Plusieurs personnes contribuent à ce phénomène parfois même inconsciemment. « Je suis moi-même d’une certaine façon une gentrificatrice, avouait la réalisatrice. Ce qui ne m’empêche pas d’éprouver un grand attachement envers les gens qui ont peuplé mon enfance et un grand désir qu’ils n’aient plus à se battre pour leur place au soleil. »
Des normes devraient être établies pour minimiser les impacts de la gentrification. Il faut travailler ensemble pour que des solutions émergent, pour que la gentrification ne soit pas sauvage et totale.

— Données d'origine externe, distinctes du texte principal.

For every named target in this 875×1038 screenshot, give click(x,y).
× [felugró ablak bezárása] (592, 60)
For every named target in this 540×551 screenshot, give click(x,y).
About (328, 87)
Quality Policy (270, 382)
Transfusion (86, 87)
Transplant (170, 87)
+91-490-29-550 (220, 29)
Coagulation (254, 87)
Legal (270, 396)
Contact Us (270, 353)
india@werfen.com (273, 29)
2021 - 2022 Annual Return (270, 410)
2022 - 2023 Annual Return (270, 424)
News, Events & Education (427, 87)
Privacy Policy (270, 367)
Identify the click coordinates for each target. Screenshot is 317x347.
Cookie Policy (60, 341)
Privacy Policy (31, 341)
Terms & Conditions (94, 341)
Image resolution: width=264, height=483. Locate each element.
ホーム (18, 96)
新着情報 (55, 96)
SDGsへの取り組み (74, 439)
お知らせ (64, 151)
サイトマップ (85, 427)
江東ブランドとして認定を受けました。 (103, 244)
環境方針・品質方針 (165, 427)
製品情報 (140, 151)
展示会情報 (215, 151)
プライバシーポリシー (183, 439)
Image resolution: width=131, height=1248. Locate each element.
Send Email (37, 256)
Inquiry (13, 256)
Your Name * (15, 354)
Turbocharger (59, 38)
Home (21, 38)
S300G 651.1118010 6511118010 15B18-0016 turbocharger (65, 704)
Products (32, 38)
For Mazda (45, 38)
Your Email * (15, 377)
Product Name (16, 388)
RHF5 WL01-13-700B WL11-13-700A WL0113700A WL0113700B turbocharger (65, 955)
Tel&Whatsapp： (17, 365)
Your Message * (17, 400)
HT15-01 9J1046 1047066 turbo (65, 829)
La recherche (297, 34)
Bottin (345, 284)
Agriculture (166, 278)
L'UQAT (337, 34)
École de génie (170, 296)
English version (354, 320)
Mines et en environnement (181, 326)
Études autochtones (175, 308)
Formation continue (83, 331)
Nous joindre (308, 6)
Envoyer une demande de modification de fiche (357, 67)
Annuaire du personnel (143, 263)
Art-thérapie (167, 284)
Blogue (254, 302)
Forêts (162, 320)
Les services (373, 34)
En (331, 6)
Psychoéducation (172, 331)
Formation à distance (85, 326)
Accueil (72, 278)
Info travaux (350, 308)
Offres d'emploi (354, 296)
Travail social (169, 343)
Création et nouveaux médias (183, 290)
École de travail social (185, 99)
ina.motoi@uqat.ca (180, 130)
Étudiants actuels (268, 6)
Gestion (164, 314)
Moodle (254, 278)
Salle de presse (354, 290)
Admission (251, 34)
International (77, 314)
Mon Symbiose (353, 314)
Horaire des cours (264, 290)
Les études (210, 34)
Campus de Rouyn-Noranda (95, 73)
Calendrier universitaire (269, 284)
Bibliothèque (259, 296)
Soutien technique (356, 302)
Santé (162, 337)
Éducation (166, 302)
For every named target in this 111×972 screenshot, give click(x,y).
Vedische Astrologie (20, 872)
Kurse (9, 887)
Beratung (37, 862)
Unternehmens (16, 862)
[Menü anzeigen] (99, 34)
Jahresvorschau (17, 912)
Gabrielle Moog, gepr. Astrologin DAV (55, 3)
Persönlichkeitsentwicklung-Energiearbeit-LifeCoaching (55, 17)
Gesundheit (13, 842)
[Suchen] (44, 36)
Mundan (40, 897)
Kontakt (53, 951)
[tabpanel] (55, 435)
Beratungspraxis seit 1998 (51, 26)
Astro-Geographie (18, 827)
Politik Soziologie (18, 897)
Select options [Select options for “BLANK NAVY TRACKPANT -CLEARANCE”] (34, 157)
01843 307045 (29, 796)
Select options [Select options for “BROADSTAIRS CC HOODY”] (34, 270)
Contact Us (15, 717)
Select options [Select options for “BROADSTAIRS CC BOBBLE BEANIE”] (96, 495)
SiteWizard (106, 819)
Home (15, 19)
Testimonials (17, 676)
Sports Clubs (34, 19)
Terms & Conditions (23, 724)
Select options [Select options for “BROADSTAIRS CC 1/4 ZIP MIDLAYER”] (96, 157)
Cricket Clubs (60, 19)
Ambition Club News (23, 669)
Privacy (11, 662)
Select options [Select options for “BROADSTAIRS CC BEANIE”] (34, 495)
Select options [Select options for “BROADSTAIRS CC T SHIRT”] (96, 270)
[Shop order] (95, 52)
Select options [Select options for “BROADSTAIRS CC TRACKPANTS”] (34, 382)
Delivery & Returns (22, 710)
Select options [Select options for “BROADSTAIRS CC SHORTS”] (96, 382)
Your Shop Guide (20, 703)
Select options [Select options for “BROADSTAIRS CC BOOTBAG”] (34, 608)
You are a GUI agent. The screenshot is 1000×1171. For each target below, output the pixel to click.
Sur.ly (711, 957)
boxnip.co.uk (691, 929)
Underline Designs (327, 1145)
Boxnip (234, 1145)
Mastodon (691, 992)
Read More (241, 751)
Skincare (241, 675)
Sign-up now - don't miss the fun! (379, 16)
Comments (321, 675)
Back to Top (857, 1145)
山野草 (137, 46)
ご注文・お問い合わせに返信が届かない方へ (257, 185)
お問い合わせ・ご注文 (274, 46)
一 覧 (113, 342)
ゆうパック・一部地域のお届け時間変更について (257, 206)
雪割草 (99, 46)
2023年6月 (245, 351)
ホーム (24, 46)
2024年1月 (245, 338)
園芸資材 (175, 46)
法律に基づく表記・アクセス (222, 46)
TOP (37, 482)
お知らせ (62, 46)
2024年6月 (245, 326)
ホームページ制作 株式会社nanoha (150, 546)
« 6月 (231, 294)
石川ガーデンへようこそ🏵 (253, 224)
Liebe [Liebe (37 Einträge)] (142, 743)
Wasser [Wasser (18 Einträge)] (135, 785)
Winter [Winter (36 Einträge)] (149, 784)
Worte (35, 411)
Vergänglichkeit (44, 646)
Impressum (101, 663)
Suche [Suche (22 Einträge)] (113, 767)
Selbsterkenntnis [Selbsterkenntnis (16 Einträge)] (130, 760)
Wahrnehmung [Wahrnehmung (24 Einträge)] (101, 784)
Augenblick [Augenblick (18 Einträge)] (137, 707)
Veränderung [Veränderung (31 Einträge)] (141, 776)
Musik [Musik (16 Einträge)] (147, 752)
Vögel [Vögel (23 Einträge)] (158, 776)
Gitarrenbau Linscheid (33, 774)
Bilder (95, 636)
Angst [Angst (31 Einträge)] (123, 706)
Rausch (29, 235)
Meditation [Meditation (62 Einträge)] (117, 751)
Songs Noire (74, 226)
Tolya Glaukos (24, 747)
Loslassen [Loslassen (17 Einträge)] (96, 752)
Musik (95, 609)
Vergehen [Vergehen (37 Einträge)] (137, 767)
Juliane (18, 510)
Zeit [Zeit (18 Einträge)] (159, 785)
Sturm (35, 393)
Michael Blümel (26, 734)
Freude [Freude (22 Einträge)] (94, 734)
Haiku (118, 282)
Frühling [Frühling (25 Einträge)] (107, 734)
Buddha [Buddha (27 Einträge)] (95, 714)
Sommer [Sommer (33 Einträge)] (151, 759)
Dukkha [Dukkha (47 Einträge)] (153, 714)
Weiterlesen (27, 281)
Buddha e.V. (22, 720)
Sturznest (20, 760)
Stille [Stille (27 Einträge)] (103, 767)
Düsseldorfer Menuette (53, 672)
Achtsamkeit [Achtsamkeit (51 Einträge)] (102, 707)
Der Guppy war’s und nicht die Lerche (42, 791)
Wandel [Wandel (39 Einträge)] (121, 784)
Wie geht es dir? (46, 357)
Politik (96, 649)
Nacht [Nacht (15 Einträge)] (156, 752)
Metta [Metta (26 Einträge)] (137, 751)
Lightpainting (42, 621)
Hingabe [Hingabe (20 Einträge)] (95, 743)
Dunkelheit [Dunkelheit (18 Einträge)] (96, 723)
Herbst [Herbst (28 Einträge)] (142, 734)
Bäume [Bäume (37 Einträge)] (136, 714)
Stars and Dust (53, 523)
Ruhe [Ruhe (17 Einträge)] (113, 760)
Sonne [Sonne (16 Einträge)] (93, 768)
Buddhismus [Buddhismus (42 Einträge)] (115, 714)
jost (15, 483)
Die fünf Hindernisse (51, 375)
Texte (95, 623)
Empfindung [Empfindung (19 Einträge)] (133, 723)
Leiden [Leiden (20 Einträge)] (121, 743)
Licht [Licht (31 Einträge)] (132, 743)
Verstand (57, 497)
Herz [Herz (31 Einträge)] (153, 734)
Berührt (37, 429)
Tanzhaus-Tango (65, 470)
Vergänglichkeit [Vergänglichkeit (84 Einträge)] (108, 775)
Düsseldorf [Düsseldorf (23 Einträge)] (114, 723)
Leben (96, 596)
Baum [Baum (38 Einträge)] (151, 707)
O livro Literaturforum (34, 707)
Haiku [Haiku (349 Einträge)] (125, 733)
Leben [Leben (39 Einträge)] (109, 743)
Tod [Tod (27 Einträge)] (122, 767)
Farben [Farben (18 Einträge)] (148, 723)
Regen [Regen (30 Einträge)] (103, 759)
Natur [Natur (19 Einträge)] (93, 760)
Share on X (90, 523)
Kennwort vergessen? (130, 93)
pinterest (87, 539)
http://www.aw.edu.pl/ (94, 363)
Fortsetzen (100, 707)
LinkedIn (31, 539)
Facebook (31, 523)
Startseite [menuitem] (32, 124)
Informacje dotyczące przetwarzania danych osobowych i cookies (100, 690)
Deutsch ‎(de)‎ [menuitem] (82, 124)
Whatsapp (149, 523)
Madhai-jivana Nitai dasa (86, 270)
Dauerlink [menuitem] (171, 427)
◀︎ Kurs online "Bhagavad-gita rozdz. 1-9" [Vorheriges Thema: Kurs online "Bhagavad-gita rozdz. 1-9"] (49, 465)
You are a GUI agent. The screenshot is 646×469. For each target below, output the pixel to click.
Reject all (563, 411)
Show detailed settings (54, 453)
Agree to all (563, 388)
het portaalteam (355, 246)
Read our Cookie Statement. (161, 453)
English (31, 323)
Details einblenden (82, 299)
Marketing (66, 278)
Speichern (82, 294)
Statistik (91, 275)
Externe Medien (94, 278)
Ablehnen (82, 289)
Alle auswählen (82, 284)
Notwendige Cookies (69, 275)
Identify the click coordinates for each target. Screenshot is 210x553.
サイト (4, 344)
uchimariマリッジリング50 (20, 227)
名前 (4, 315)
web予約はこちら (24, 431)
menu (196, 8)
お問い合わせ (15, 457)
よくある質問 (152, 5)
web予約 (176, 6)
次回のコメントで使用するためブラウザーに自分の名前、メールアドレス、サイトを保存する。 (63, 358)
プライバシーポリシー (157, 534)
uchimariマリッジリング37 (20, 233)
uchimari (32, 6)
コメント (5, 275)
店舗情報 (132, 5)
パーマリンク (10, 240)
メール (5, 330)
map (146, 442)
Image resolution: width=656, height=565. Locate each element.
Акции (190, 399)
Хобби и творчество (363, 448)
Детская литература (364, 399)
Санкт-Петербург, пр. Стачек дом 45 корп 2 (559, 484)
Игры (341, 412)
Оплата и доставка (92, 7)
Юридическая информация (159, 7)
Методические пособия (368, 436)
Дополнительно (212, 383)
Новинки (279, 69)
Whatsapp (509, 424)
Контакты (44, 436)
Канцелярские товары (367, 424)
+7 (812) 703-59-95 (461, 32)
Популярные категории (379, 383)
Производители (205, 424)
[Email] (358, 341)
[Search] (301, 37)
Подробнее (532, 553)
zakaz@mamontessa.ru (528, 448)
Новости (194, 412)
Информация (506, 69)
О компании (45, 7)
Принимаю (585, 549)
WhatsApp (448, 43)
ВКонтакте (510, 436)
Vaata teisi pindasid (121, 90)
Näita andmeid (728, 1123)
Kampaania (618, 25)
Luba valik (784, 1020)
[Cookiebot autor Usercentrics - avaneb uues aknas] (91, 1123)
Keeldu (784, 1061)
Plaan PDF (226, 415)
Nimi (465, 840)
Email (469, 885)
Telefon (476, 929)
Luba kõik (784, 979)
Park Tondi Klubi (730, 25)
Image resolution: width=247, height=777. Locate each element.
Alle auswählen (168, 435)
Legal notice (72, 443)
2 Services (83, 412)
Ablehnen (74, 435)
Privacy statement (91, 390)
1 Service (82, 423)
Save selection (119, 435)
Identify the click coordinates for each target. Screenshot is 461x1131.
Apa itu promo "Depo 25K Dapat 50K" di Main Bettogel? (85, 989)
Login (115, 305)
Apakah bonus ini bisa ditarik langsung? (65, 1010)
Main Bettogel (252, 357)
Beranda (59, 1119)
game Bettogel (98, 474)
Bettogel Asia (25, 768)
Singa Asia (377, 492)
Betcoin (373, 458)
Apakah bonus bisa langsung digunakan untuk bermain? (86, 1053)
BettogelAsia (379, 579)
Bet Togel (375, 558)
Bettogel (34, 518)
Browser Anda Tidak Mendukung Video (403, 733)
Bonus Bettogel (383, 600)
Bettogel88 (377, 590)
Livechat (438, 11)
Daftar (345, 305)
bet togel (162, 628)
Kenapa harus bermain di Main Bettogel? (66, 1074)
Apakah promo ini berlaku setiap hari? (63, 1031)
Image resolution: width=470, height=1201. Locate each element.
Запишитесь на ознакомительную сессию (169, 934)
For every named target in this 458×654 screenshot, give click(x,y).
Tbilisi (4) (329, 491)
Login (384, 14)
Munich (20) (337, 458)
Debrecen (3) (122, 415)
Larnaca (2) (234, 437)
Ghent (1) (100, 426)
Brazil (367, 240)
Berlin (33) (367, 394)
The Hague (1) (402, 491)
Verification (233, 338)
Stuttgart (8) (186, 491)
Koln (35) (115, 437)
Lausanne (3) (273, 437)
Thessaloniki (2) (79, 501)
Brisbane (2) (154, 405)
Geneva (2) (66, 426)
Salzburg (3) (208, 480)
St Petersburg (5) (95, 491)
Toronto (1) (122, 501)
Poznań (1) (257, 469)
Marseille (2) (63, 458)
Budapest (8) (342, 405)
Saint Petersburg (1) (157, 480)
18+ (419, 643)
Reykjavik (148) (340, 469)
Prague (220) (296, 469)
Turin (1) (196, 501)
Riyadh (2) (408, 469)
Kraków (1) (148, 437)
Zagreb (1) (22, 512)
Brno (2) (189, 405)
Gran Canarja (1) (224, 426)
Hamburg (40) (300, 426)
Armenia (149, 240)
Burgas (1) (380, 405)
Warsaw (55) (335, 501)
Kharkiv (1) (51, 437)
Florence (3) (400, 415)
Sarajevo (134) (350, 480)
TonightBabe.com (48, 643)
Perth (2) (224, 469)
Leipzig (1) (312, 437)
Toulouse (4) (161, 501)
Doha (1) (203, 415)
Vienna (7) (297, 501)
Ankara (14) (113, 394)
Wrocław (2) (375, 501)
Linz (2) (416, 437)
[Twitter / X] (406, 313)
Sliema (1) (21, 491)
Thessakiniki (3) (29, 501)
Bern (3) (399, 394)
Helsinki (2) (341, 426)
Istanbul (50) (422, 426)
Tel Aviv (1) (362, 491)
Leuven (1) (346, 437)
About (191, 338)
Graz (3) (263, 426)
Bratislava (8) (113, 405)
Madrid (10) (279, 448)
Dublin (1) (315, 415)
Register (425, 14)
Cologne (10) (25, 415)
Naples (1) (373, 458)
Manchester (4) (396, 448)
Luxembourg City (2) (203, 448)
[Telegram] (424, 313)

Quartiers sous tension de Carole Laganière est présenté le samedi 12 août à 21 h, à l’émission 1001 vies à Radio-Canada. C’est un documentaire qui fait réfléchir à nos habitudes de vie, à notre façon de percevoir notre environnement, notre ville et notre relation au voisinage.
Note : 7,5/10
Quartiers sous tension est accompagné du webdocumentaire Gentriville de Marie Sterlin et Emmanuelle Walter. Gentriville, c’est 7 quartiers à traverser, 25 états d’âme à éprouver, 40 fins différentes, 32 vidéos avec des chercheurs, des militants, des commerçants, des locataires, des propriétaires, des résidents. Et des plongées à Paris, Buenos Aires, Londres et Vancouver. Gentriville lève le voile sur la mécanique de la gentrification et suggère des solutions pour une ville à la fois vivante et inclusive.
Une expérience interactive à découvrir!